The great novelists not fit for duty in this war of words.

“War is Heller. It is also Tolstoy, Owen, Vonnegut and Hemingway, among many others.

But according to the Pentagon, war — at least the impending war in Iraq — is Shakespeare, the 5th-century BC Chinese military strategist Sun Tzu and two modern bestsellers about heroism and wartime correspondence. Before Christmas the US Defence Department began distributing free, pocket-sized copies of these books to its troops, to ensure that soldiers are improving their minds while removing Saddam. More than 100,000 copies have been given away so far.

The project, set up by a group of publishers with charitable support and Pentagon help, is a deliberate echo of the mass distribution of paperbacks to American soldiers that took place in the Second World War; the largest handout of free literature in history. In 1942 the US War Department hit on the idea of the Armed Services Edition, books specifically for servicemen in the field. The books were cheap to produce, horizontal in format, oblong-shaped to slip into an ammunition pouch, with large print to be read by candle or torchlight and cover designs resembling film posters.
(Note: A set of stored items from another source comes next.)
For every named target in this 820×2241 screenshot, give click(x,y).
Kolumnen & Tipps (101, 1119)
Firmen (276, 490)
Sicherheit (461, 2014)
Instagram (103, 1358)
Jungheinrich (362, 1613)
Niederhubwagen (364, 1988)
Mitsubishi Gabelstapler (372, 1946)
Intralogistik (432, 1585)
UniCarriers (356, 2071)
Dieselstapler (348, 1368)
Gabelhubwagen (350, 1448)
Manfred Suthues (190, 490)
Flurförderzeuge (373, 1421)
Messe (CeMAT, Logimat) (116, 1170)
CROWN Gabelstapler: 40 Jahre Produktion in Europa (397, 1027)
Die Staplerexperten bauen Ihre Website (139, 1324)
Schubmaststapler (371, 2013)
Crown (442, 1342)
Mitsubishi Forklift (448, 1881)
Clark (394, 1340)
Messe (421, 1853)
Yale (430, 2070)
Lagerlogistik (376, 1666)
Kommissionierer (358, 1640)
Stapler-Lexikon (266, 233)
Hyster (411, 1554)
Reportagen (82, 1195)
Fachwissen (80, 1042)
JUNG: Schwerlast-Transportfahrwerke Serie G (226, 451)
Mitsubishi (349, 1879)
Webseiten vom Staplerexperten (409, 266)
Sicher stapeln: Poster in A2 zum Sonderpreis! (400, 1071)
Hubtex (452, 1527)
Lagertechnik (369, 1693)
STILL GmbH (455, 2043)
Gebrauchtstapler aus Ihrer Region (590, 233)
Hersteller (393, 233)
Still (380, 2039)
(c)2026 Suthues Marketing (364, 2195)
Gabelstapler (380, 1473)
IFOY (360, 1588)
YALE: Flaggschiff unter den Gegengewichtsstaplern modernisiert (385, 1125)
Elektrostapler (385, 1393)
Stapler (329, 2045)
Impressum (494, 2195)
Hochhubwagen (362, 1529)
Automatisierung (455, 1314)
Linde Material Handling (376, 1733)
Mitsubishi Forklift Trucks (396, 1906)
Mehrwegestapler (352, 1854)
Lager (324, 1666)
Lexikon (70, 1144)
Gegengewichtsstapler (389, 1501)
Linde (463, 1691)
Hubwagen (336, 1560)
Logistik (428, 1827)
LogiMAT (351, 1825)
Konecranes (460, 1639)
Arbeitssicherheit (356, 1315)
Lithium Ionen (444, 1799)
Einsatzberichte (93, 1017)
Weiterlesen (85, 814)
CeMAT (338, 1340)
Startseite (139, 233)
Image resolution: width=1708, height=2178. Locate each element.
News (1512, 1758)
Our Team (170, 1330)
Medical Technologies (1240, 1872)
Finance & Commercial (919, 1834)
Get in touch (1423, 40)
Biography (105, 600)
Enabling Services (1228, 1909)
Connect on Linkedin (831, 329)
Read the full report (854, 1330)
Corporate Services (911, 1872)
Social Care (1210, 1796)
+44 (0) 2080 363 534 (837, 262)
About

The titles catered for every brow height, from the Odyssey to Forever Amber; from Dickens to Twain to Virginia Woolf; literary classics, popular novels, non-fiction and even plays. ” Times of London

Of course, the publisher-organizer of the project, which echoes the mass giveaway of paperbacks from the highbrow to the low- to GIs during WWII, chose to include a book he himself edited among the four books distributed so far.